The second component of the study involved calibrating a logistic regression model to establish an optimal probability threshold for classifying bloom presence based on FAI values. The model was trained and validated using data from seven pixels with confirmed bloom activity during the observation period. Bootstrapping was employed to estimate the regression coefficients and assess model stability. While the model cannot be used to predict future bloom events—since FAI values must be calculated from existing imagery—it offers a practical tool for detecting blooms in regions where on-site observation is not feasible, provided suitable satellite data are available.

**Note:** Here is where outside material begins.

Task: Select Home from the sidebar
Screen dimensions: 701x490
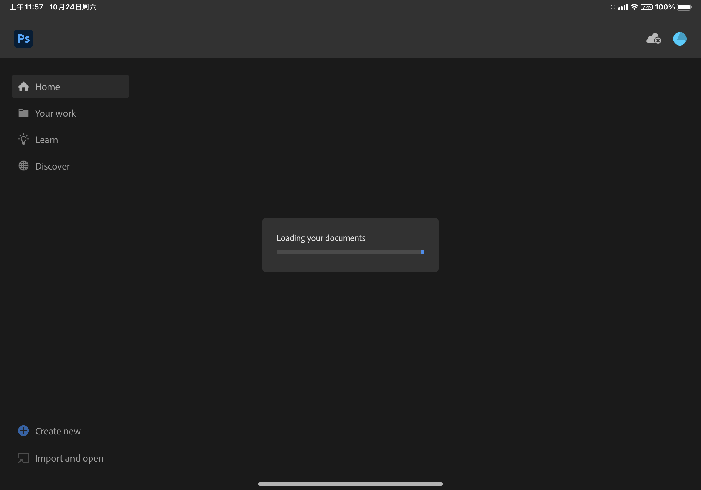Action: (x=47, y=86)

Comparable approaches have been explored in other studies using statistical classification or machine learning models for bloom detection. For instance, Huang et al. [55] used linear discriminant analysis for classifying cyanobacterial blooms, while Yun [56] applied logistic regression to predict bloom probability using MODIS-derived indices. Our study contributes to this growing body of research by demonstrating that even relatively simple models, when combined with a carefully selected index like FAI, can provide reliable classification in shallow, estuarine environments.

The methodology developed here can support ongoing monitoring efforts in estuarine and coastal environments. The FAI-based classification, when applied to high-quality satellite imagery, effectively identifies algal mats and enables spatially explicit assessments of bloom extent. As remote sensing technology advances and new sensors with higher spectral and spatial resolution become available, the potential to differentiate algal species through spectral signatures may further enhance detection capabilities. For example, previous research on phytoplankton blooms suggests that the use of hyperspectral data could enable more refined classification of bloom species [57,58,59].

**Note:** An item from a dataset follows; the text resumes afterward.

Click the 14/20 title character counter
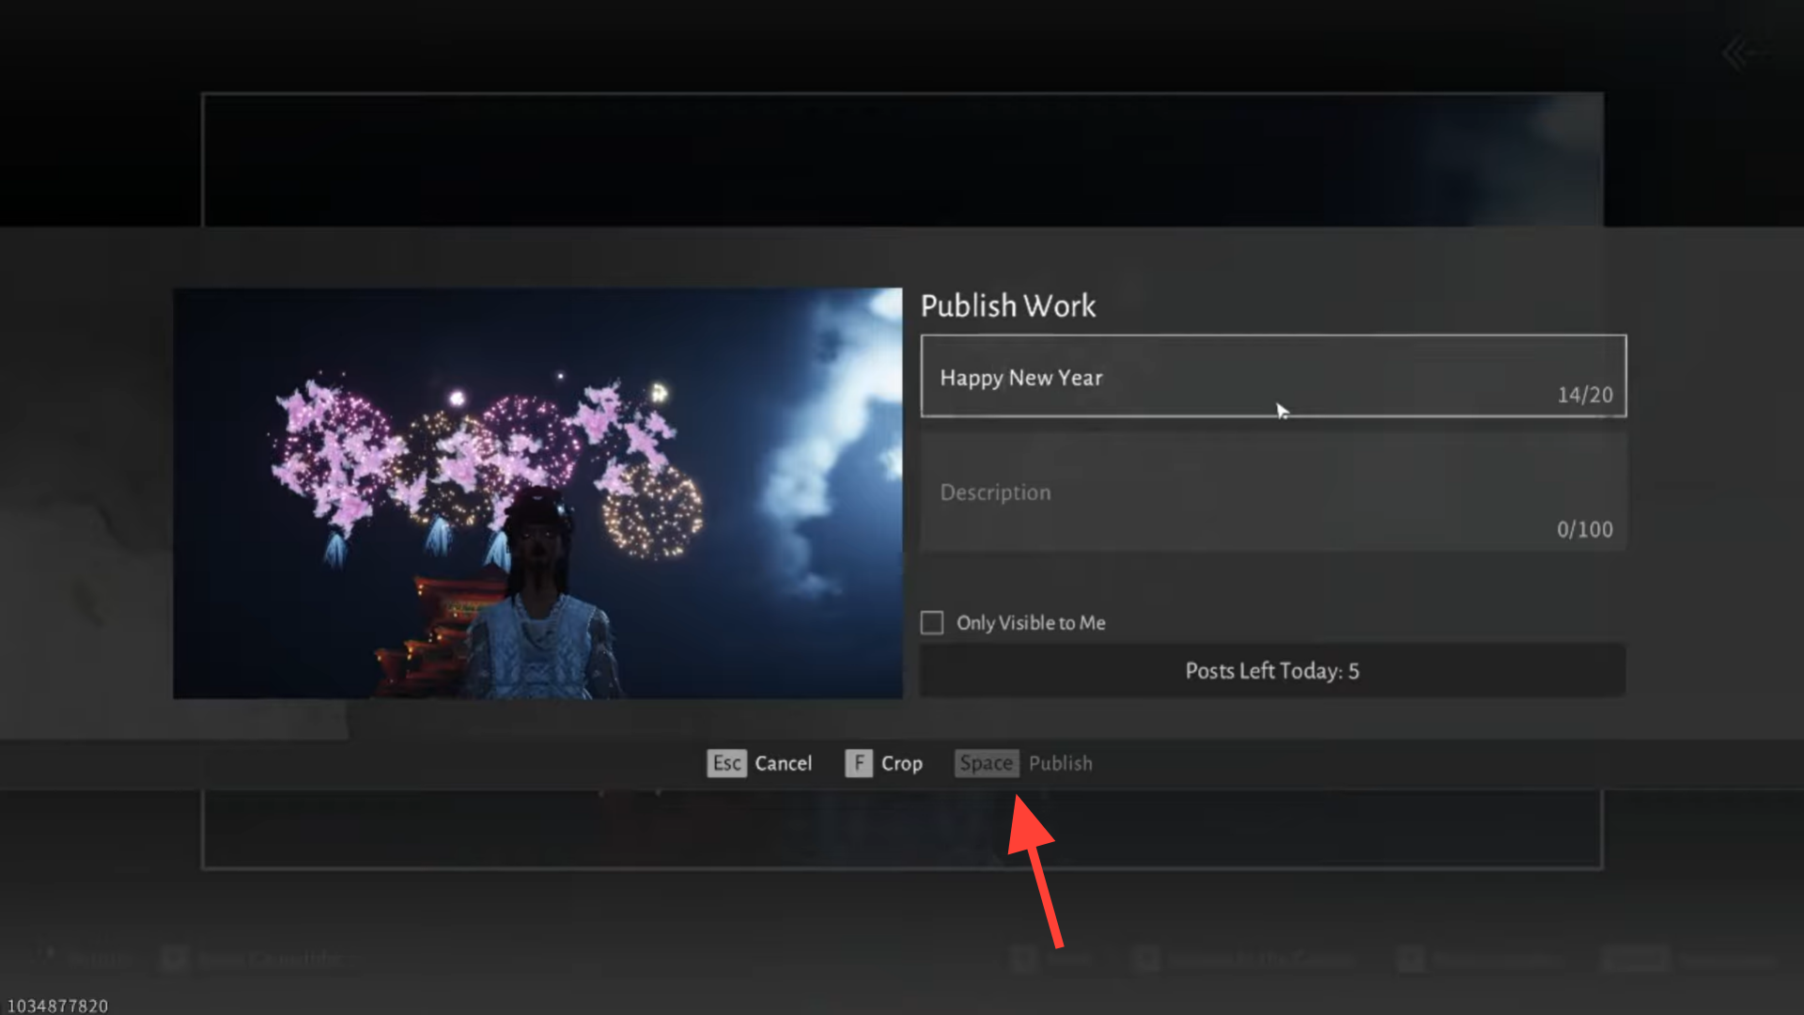Screen dimensions: 1804x1015 (x=1584, y=395)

Future research should focus on expanding the logistic regression model to incorporate additional environmental variables, such as water temperature, nutrient levels, and seasonal factors. Incorporating lagged or time-series variables through dynamic regression approaches could substantially improve the model’s predictive capacity. Integrating satellite-derived indices with hydrological and meteorological data will ultimately enable the development of early warning systems for algal blooms, supporting more timely and targeted management responses.

5. Conclusions

This study demonstrates that the combination of multispectral satellite imagery with spectral index-based classification and logistic regression modeling provides a reliable, low-cost approach to detecting macroalgal blooms in estuarine environments. Through comparative analysis of six widely used spectral indices, the Floating Algae Index (FAI) was identified as the most accurate for detecting surface-floating macroalgae in the optically complex waters of Tuggerah Lakes. The logistic regression model, calibrated using FAI values and validated through bootstrapping, proved effective in classifying bloom and non-bloom states with high accuracy and low classification error.

While the model is not predictive in a temporal sense—since it relies on contemporaneous imagery—it offers a practical tool for spatially explicit bloom detection where in situ monitoring is not feasible. These results lay the groundwork for further development of predictive frameworks that integrate remote sensing data with environmental and hydrological variables. Future research could enhance this approach by incorporating time-series modeling, machine learning, and higher resolution or hyperspectral imagery to improve bloom forecasting and species-level discrimination.

Finally, the methods outlined here support the advancement of remote sensing as a key component of estuarine monitoring programs, offering scalable and transferable solutions for managing algal bloom impacts in coastal regions globally.